▶ [EXERCISE AIM]
Your reply should be the following data, copied exactly.
━━ SUPPLIED DATA ━━
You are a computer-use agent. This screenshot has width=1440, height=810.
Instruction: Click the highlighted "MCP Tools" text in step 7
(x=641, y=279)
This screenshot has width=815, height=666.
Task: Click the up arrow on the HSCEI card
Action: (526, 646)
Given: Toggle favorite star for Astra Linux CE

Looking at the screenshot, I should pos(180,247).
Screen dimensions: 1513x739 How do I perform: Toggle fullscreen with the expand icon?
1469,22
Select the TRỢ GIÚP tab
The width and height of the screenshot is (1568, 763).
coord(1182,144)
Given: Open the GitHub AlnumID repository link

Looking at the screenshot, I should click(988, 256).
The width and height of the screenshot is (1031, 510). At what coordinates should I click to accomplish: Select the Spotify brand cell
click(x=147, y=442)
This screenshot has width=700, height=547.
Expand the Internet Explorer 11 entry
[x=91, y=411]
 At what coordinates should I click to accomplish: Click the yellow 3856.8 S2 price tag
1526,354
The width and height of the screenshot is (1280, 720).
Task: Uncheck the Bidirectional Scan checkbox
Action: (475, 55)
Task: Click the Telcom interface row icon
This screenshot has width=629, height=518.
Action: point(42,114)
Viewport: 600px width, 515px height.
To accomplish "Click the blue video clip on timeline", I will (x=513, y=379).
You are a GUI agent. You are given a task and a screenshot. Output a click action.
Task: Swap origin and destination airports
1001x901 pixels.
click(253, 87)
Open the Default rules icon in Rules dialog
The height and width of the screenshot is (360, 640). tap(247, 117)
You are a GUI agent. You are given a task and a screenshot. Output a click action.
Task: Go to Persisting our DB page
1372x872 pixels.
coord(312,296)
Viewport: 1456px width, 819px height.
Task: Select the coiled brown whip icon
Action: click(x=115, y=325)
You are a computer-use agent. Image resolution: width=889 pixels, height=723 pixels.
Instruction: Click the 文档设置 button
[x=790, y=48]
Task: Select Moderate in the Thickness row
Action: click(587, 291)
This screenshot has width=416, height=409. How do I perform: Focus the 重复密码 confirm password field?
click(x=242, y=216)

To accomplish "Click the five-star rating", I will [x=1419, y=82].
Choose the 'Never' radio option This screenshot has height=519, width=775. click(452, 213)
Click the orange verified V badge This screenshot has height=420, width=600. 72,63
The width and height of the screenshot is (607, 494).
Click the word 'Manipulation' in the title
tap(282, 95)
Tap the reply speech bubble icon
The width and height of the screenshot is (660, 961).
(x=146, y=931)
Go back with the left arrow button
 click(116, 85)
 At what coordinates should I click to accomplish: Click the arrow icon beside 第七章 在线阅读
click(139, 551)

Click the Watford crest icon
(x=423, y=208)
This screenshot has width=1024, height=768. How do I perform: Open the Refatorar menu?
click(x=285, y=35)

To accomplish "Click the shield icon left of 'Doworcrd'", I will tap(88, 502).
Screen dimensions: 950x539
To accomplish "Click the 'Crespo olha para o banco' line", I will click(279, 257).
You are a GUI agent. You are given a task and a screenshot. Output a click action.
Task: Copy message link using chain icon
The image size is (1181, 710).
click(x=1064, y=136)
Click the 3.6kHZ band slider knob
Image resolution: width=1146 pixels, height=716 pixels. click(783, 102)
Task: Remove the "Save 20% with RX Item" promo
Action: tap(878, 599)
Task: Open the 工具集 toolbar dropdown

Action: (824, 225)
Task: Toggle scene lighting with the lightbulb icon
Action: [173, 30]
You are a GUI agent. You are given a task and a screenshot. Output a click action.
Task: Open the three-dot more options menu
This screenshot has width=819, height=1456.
━━━
▶ [EXERCISE SOLUTION]
You are a computer-use agent. This screenshot has width=1440, height=810.
Instruction: Click the highlighted "MCP Tools" text in step 7
(x=641, y=279)
This screenshot has width=815, height=666.
Task: Click the up arrow on the HSCEI card
Action: (526, 646)
Given: Toggle favorite star for Astra Linux CE

Looking at the screenshot, I should pos(180,247).
Screen dimensions: 1513x739 How do I perform: Toggle fullscreen with the expand icon?
1469,22
Select the TRỢ GIÚP tab
The width and height of the screenshot is (1568, 763).
coord(1182,144)
Given: Open the GitHub AlnumID repository link

Looking at the screenshot, I should click(988, 256).
The width and height of the screenshot is (1031, 510). At what coordinates should I click to accomplish: Select the Spotify brand cell
click(x=147, y=442)
This screenshot has width=700, height=547.
Expand the Internet Explorer 11 entry
[x=91, y=411]
 At what coordinates should I click to accomplish: Click the yellow 3856.8 S2 price tag
1526,354
The width and height of the screenshot is (1280, 720).
Task: Uncheck the Bidirectional Scan checkbox
Action: (475, 55)
Task: Click the Telcom interface row icon
This screenshot has width=629, height=518.
Action: point(42,114)
Viewport: 600px width, 515px height.
To accomplish "Click the blue video clip on timeline", I will (x=513, y=379).
You are a GUI agent. You are given a task and a screenshot. Output a click action.
Task: Swap origin and destination airports
1001x901 pixels.
click(253, 87)
Open the Default rules icon in Rules dialog
The height and width of the screenshot is (360, 640). tap(247, 117)
You are a GUI agent. You are given a task and a screenshot. Output a click action.
Task: Go to Persisting our DB page
1372x872 pixels.
coord(312,296)
Viewport: 1456px width, 819px height.
Task: Select the coiled brown whip icon
Action: click(x=115, y=325)
You are a computer-use agent. Image resolution: width=889 pixels, height=723 pixels.
Instruction: Click the 文档设置 button
[x=790, y=48]
Task: Select Moderate in the Thickness row
Action: click(587, 291)
This screenshot has width=416, height=409. How do I perform: Focus the 重复密码 confirm password field?
click(x=242, y=216)

To accomplish "Click the five-star rating", I will [x=1419, y=82].
Choose the 'Never' radio option This screenshot has height=519, width=775. click(452, 213)
Click the orange verified V badge This screenshot has height=420, width=600. 72,63
The width and height of the screenshot is (607, 494).
Click the word 'Manipulation' in the title
tap(282, 95)
Tap the reply speech bubble icon
The width and height of the screenshot is (660, 961).
(x=146, y=931)
Go back with the left arrow button
 click(116, 85)
 At what coordinates should I click to accomplish: Click the arrow icon beside 第七章 在线阅读
click(139, 551)

Click the Watford crest icon
(x=423, y=208)
This screenshot has width=1024, height=768. How do I perform: Open the Refatorar menu?
click(x=285, y=35)

To accomplish "Click the shield icon left of 'Doworcrd'", I will tap(88, 502).
Screen dimensions: 950x539
To accomplish "Click the 'Crespo olha para o banco' line", I will click(279, 257).
You are a GUI agent. You are given a task and a screenshot. Output a click action.
Task: Copy message link using chain icon
The image size is (1181, 710).
click(x=1064, y=136)
Click the 3.6kHZ band slider knob
Image resolution: width=1146 pixels, height=716 pixels. click(783, 102)
Task: Remove the "Save 20% with RX Item" promo
Action: tap(878, 599)
Task: Open the 工具集 toolbar dropdown

Action: (824, 225)
Task: Toggle scene lighting with the lightbulb icon
Action: [173, 30]
You are a GUI agent. You are given a task and a screenshot. Output a click action.
Task: Open the three-dot more options menu
This screenshot has width=819, height=1456.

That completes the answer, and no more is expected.